--- TEXT UNDER STUDY Enclosed Below ---

Operations will be expanded
Wing’s drones deliver small packages which are lowered into the customer’s garden on a length of string. Apart from Bonython, around 100 homes in the suburbs of Crace, Palmerston, and Franklin will initially have access to the service, but in the coming months the company plans to expand it to homes in Harrison and Gungahlin as well.
Wing launched in 2012 with the goal of radically improving delivery. On its website it states: “We believed that if people could access items when and where they need them, they could live a higher quality of life, with more choice and freedom.“
Initially, the company started building an aircraft to deliver defibrillators to heart attack victims, with the hope that lives could be saved if the devices arrived faster by air. "However, we quickly learned that drone technology would first need to be proven exceedingly reliable and dependable through years of development and testing. We also believed it would be important to deliver a wider range of benefits to communities, such as reduced traffic congestion and a cleaner environment.”
For the past 18 months, Wing has been trialling in the customer experience of drone delivery with residents in ACT and New South Wales, partnering with businesses to provide food and drinks, over-the-counter chemist items, and locally-made coffee and chocolate.

--- End of Enclosed TEXT UNDER STUDY ---

REQUIRED TASKS:
A) In the passage on Wing's drone deliveries, rewrite the part between "For the past" and "coffee and chocolate.", inclusive, swapping "residents" for "households".
B) According to the passage on Wing's drone deliveries, in what year did Wing launch?
C) Carry the passage on Wing's drone deliveries forward from its last sentence.

--- DATA PROVIDED Enclosed Below ---

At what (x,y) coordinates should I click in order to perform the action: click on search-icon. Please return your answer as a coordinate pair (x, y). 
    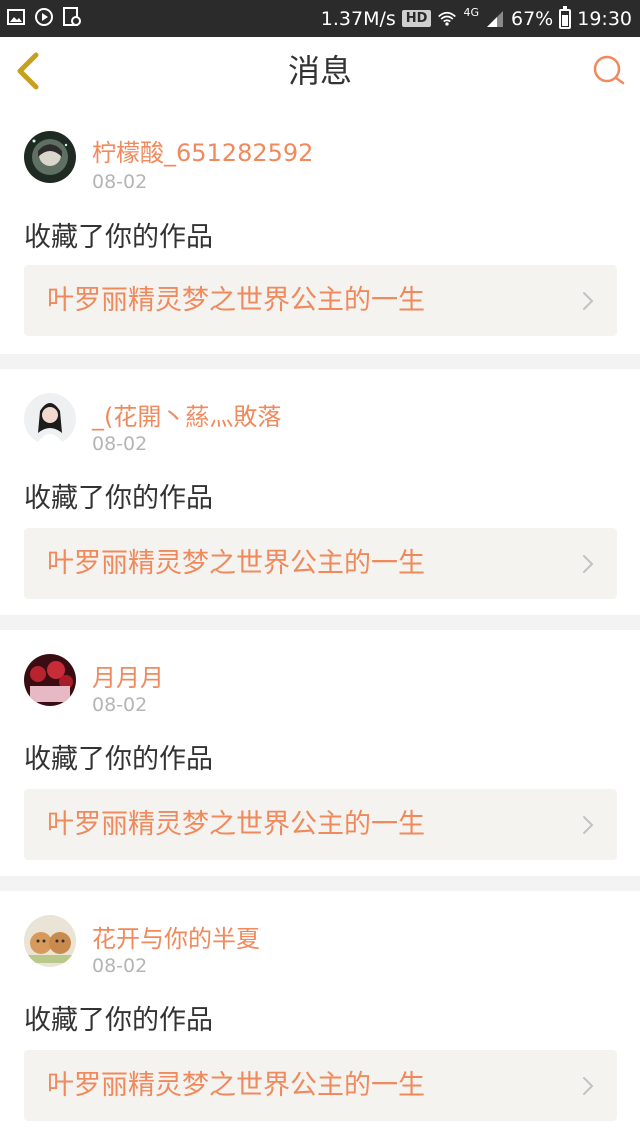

--- End of Enclosed DATA PROVIDED ---

RESPONSES TO THE TASKS:
A)
For the past 18 months, Wing has been trialling in the customer experience of drone delivery with households in ACT and New South Wales, partnering with businesses to provide food and drinks, over-the-counter chemist items, and locally-made coffee and chocolate.

B) 2012

C)
Wing Aviation is expected to launch drone services in the U.S.
Meanwhile, a Reuters report quoted an FAA official as saying that the U.S. Federal Aviation Administration is expected to award the first licence to operate a drone airline in the U.S. next month. The agency decided last year that large-scale commercial package delivery operations by drones would need to meet the same safety and economic certification standards as other licensed U.S. airlines.
Although the name of the drone airline has not been named, the only application for a drone carrier so far has come from Wing Aviation.
FAA documents associated with the application said Wing Aviation was proposing to conduct package deliveries using small fixed-wing drones in a rural area of the U.S. An FAA official noted that Wing Aviation had already conducted successful trials of its delivery service in Virginia.